Himachal Pradesh Chief Minister Prem Kumar Dhumal responded by announcing an inquiry into the incident.

The Vice President of India, Hamid Ansari, and the Speaker of Lok Sabha, Somnath Chatterjee, conveyed condolences to the families of those killed and injured in the incident.

The Tribune criticized the poor infrastructure and ill-maintained roads at the shrine, reporting that a team of doctors and paramedics were unable to reach the site of the accident until hours after the stampede. The Times of India observed that there had been no improvement in crowd management even though a similar stampede took place in the shrine in 1978 after rumors of a landslide spread, killing 65 people. As is often the case during disasters, the mobile telephone network around Naina Devi had insufficient capacity to serve the large number of phone calls by worried relatives.

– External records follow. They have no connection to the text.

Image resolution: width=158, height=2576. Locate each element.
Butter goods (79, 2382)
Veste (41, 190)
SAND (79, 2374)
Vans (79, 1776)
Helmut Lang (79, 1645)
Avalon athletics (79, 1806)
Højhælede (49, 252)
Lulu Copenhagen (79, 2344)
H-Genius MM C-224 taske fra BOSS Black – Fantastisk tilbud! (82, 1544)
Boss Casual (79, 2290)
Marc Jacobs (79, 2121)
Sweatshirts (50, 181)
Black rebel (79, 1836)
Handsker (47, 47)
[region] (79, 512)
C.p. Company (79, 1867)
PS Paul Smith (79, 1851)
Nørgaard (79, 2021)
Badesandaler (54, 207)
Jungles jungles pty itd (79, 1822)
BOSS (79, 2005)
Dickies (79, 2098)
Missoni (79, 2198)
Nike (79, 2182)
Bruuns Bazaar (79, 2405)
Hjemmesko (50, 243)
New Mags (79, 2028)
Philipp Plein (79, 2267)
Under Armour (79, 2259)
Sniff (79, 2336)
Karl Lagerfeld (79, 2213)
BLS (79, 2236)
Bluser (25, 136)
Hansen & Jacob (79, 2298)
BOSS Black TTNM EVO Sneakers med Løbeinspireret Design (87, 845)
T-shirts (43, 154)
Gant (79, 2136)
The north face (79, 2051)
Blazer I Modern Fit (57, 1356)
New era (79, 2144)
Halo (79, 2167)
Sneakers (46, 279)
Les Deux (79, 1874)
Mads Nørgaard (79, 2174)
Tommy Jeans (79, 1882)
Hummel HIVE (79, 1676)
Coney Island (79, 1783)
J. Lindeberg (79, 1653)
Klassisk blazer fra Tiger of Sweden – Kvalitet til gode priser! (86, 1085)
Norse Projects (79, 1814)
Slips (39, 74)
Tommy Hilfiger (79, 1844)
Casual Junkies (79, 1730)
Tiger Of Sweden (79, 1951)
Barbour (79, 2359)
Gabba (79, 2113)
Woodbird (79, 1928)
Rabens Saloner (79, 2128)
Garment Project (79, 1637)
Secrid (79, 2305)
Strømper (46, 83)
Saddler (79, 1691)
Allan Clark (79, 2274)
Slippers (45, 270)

==Post-mortem report of victims==
Post-mortem examinations conducted on victims of the Naina Devi temple stampede confirmed that the deaths were caused by asphyxiation. Post-mortem reports of 101 bodies out of a total of 141 victims taken to the civil hospital at Anandpur Sahib in Punjab, 18 km from the site, have indicated compression of the chest causing asphyxiation and death, Sub-Divisional Magistrate (SDM) P C Akela said. Akela, who remained stationed at Anandpur Sahib after the incident, said post-mortems were not carried out on 40 of the dead at the request of their relatives.